- _Passage given_
This European consortium, closely involved in the design and development phase of the EST, has collaborated to the full in the integrated infrastructures initiative called SOLARNET, a project coordinated by the IAC in which 30 European entities from 15 countries, together with another two from the United States, have participated. SOLARNET has allowed greater coordination and integration of European solar physics to be achieved; at a recent meeting of the European Association of Solar Telescopes, in which the main results of activities pursued until the end of March 2017, this collaboration was hailed as a great success. Equally important is the European technological and strategic project GREST-Getting Ready for EST, of three years' duration with a consortium of 13 members from six European countries, and the participation of three companies. The main objective of GREST, which will be concluded in May 2018, is to boost current state-of-the-art technology in relation to future EST instrumentation.
Given the inclusion of the EST in the latest update of the ESFRI road map, which includes the all top priority facilities at European level for the coming decade, now is the time to initiate the preparatory phase by setting up the Project Office. Doing this will consolidate the design of all the subsystems of the telescope and enable us to be properly prepared for the construction phase. Likewise, with prioritization established, the project will be in a position to consolidate short-term financial contributions by the partners. The Spanish Government, through the Secretary of State for Research, Development, and Innovation, has already stated Spain's support and commitment to making a decisive contribution towards the construction of the EST.
With a view to maintaining scientific and technological leadership, together with the well-merited industrial and economic returns, and guaranteeing the necessary continuity of this large project, an application has been made by our regional authorities for the provision of 4,540,000 € over the period 2017-2021 for the creation of the EST Project Office. This budget will enable the formation of a working group to explore and consolidate the telescope design and adequately plan for the construction phase.
The EST will require around 200 million euros for its construction (six years), together with 10 million euros annually for its running over a period of 30 years.
Detailed analysis of currently available data enables us to calculate economic returns related to this project for the Canary Islands; these amount to some 54 million euros during the construction phase and about 364 million euros during the 30 years of operation of the telescope (including the induced effect on the regional economy). With regard to the effect on employment, again including the said induced effect, around 10,565 new jobs of one-year duration would be generated in the Canary Islands (taking into account both the construction period, 2021-2027, and the period of operation – approximately 30 years). These positions would be equivalent to 213 full-time posts during the six years of construction and to 309 full-time posts during the 30 years of operation.

- _Complete the following_
#1 List every sum of money stated in euros in the EST passage.
#2 Please transcribe the part of the EST passage starting with "Given the inclusion" and going on through "of the EST.".
Rely only on the EST passage when answering.

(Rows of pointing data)
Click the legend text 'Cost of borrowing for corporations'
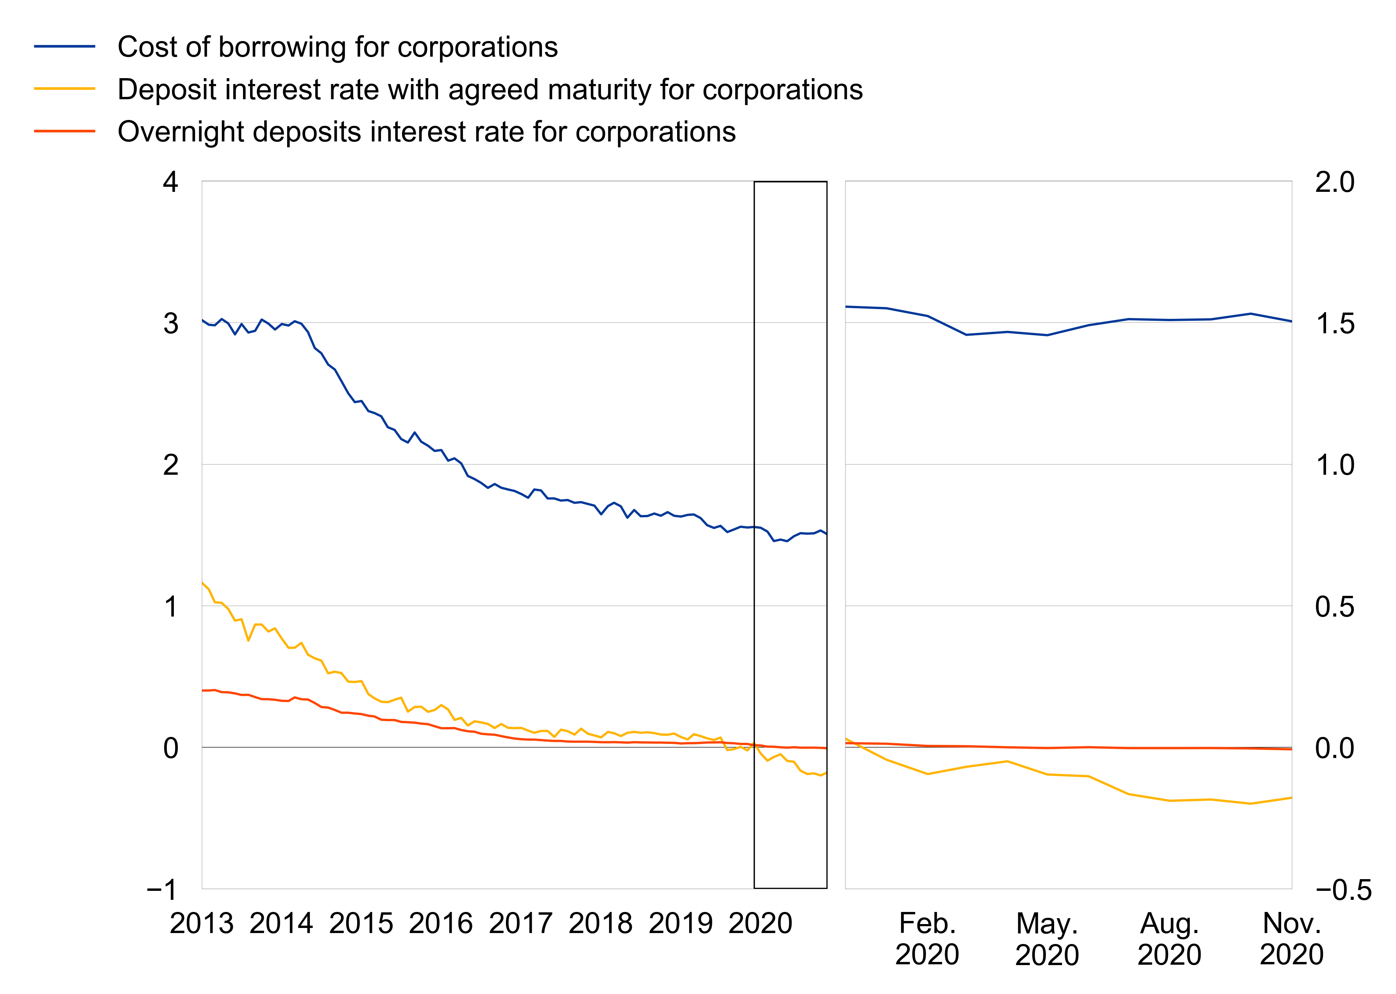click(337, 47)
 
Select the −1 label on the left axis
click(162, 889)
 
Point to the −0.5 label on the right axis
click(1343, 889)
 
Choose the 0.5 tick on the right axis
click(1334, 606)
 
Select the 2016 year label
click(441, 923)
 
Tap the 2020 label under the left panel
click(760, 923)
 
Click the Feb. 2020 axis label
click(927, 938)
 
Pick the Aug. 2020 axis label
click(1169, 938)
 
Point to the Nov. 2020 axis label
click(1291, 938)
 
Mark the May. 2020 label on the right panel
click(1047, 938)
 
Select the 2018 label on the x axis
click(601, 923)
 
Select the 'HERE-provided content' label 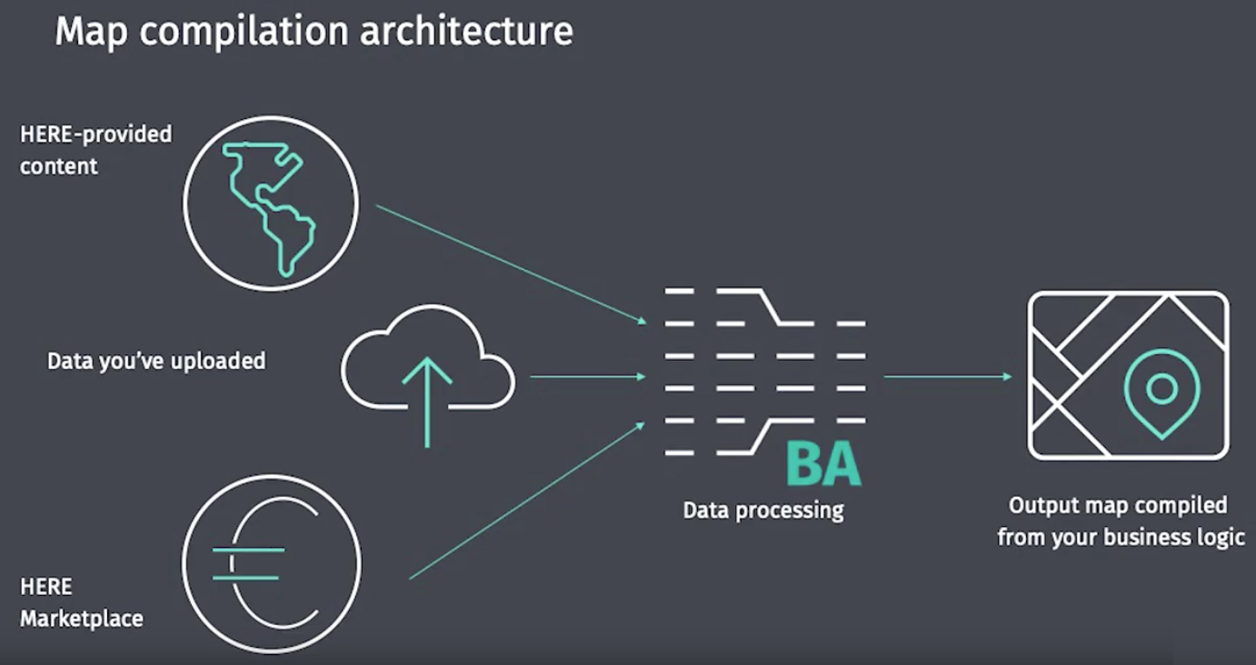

- _The solutions_
#1
4,540,000 €
200 million euros
10 million euros
54 million euros
364 million euros

#2
Given the inclusion of the EST in the latest update of the ESFRI road map, which includes the all top priority facilities at European level for the coming decade, now is the time to initiate the preparatory phase by setting up the Project Office. Doing this will consolidate the design of all the subsystems of the telescope and enable us to be properly prepared for the construction phase. Likewise, with prioritization established, the project will be in a position to consolidate short-term financial contributions by the partners. The Spanish Government, through the Secretary of State for Research, Development, and Innovation, has already stated Spain's support and commitment to making a decisive contribution towards the construction of the EST.